My name is R.J. Lehmann and I am director of finance, insurance and trade policy at the R Street Institute. R Street is a think tank devoted to pragmatic free-market solutions to public policy challenges that has engaged on flood insurance issues since our founding eight years ago.
I write you with reference to S. 882, the South Carolina Private Flood Insurance Act. R Street’s research program long has explored reforms to the National Flood Insurance Program (NFIP), as well as state and federal legislative and regulatory changes that would help to foment a vibrant, competitive market of private options for flood protection. We provided some of the early conceptual work for the legislation signed by then-Gov. Rick Scott in 2014 creating a regulatory regime for both admitted market and surplus lines flood insurance in Florida. Our analysis is that S. 882, which was approved unanimously by the state Senate in March, would offer a similar model for South Carolina.
The legislation defines “standard flood insurance” policies as those that meet equivalent coverage as the NFIP, while also permitting the sale of nonstandard coverage on an excess basis, for those with broader definitions of flood and for cases of discretionary acceptance. It includes important consumer disclosures regarding the availability of NFIP coverage and about potential loss of subsidies for those policyholders who exit the program.
Importantly, the legislation ensures that insurance carriers will not be dissuaded from introducing innovative products due to onerous red tape. The bill waives statutory requirements that surplus lines brokers must demonstrate a diligent search before placing nonstandard flood insurance policies. It also establishes a “light touch” use-and-file regulatory system for both rates and forms in the admitted market.
Private flood insurance is important not only to provide alternatives for consumers whose only other option would be the NFIP, but to ensure that a much broader set of property owners purchase needed protection.

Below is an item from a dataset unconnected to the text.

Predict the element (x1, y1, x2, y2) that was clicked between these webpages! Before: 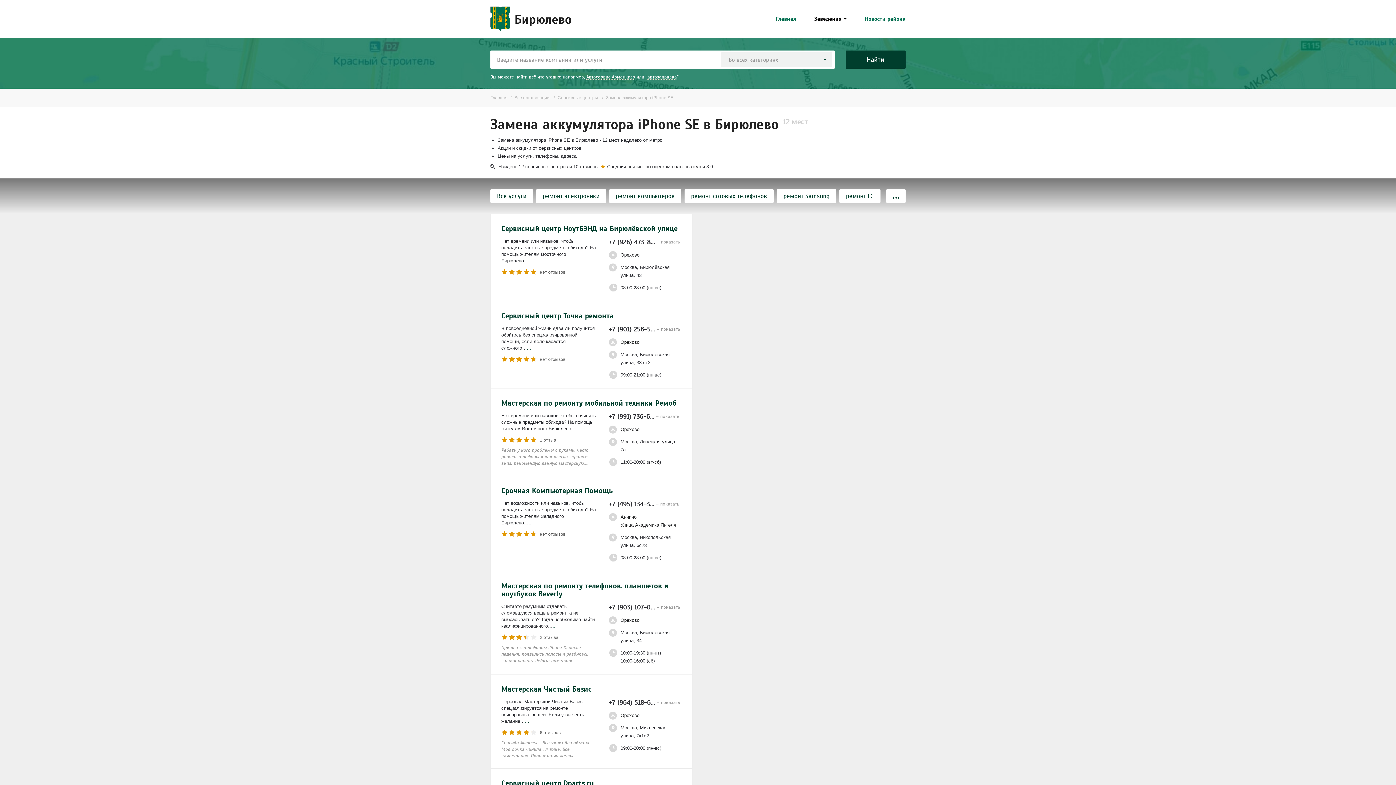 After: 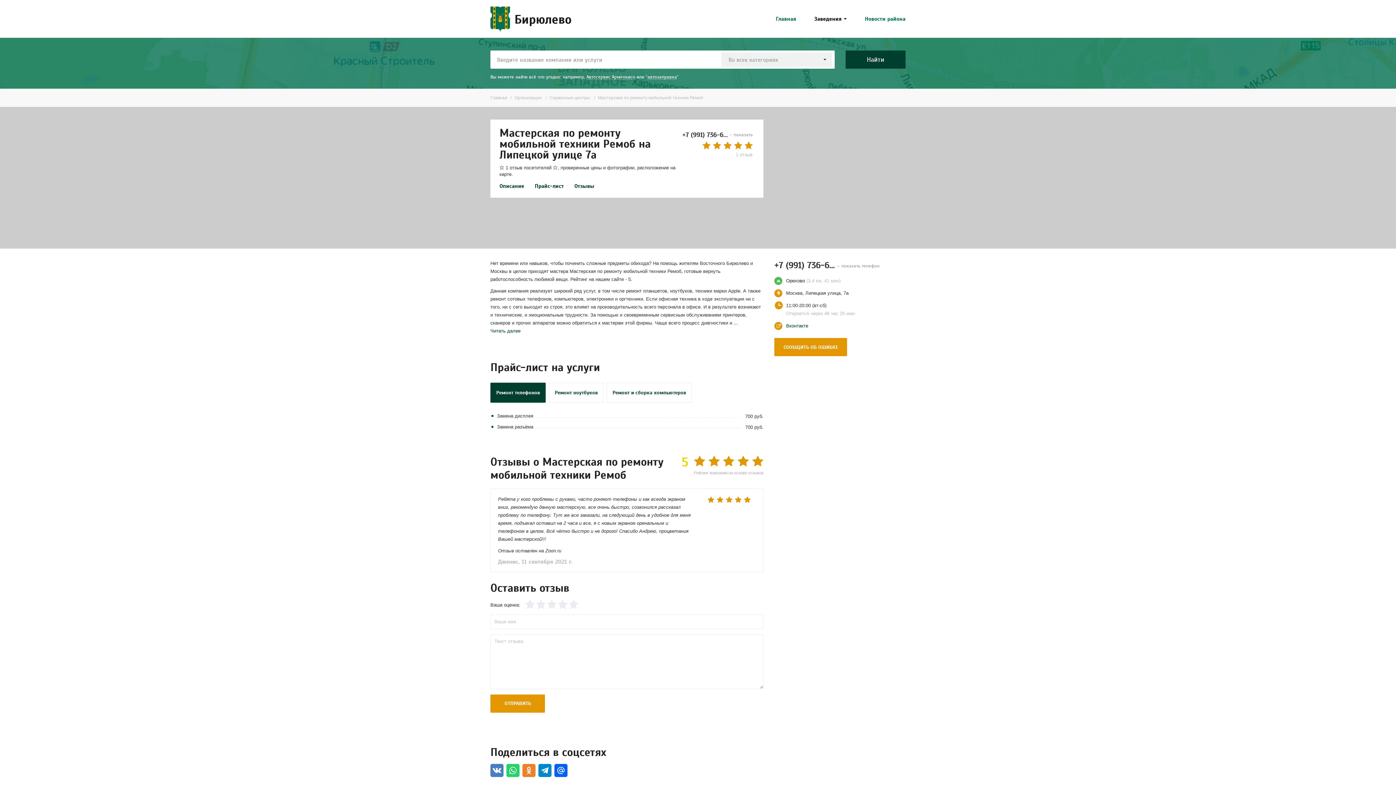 Action: bbox: (576, 426, 580, 431) label: ...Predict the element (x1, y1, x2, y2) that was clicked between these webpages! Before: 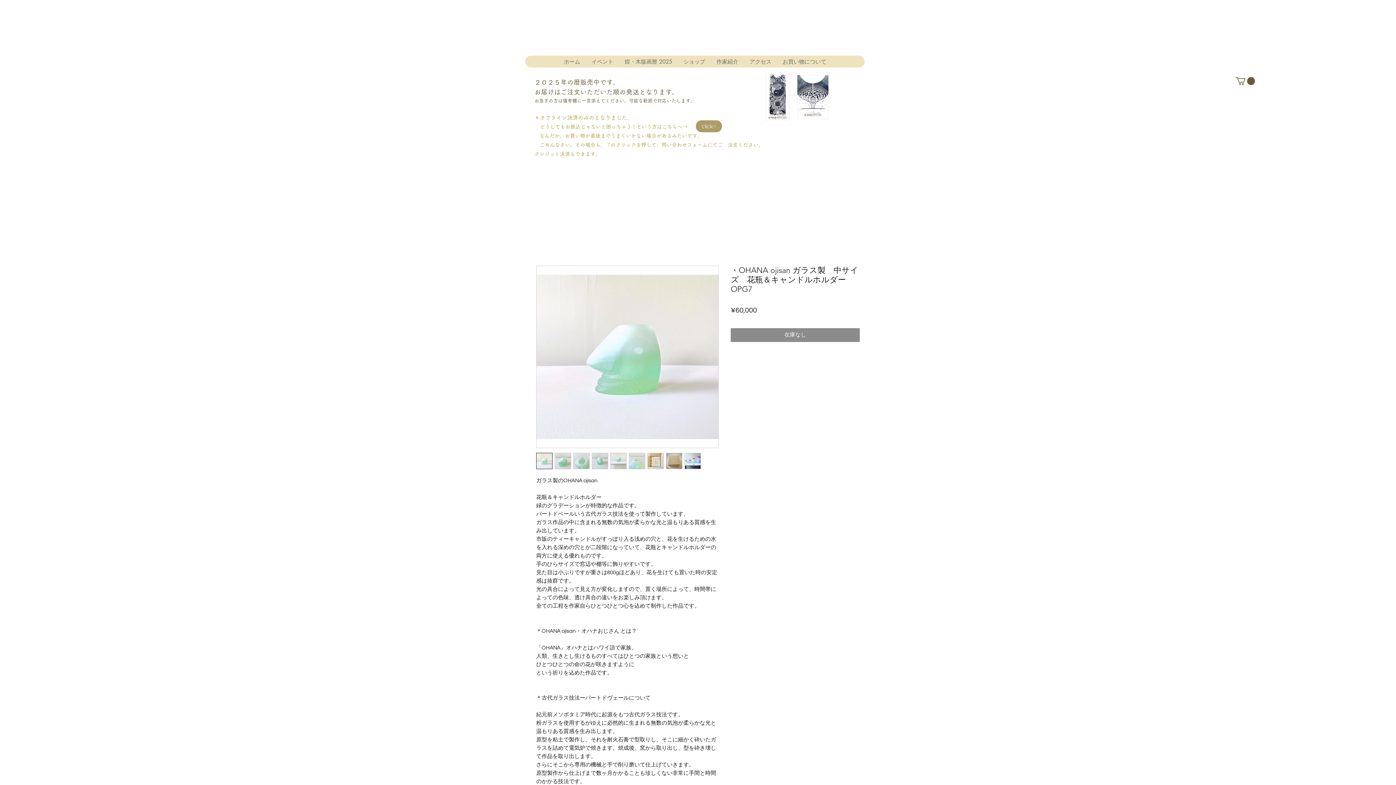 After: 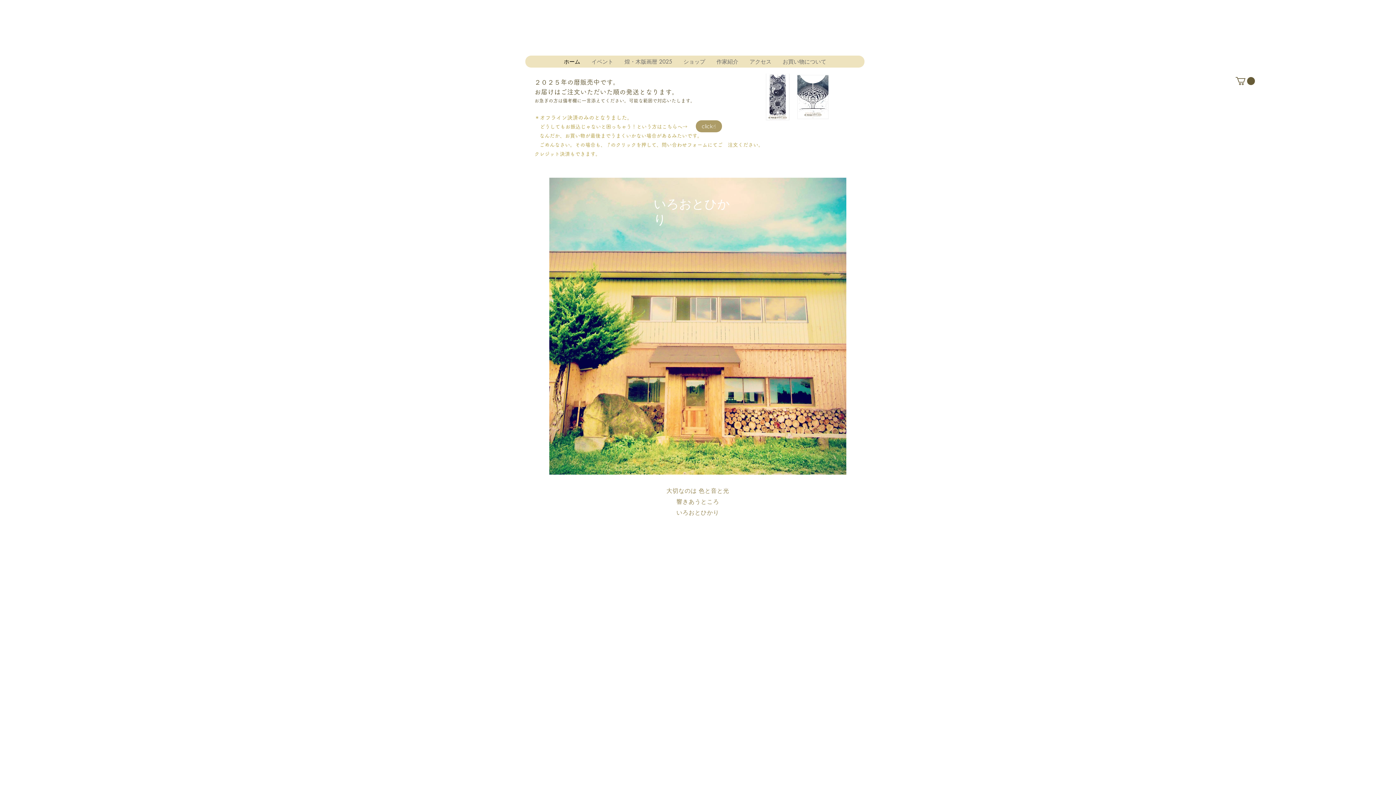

Currently, only about 14 percent of South Carolina’s 1.5 million households are insured for floods through the NFIP. According to S&P Global data, just $14.7 million of private flood insurance premiums were written in South Carolina in 2019.
This is true despite the state’s significant and growing exposure to flood risk. At the Charleston water-level station, the annual average number of days of reported flooding has risen from 68 from 1975 to 1984, to 102 from 1984 to 1994, to 175 from 1995 to 2004, to 219 from 2005 to 2014. Light Detection and Ranging (LIDAR) surveys from the National Oceanic and Atmospheric Administration show there are 104,971 residents statewide currently living less than 5 feet above sea level, with $8.5 billion of property projected to be at risk of yearly coastal flooding by 2050.
We thank the committee for considering this important legislation to bolster private insurance markets and to help close the protection gap that imperils many South Carolinians.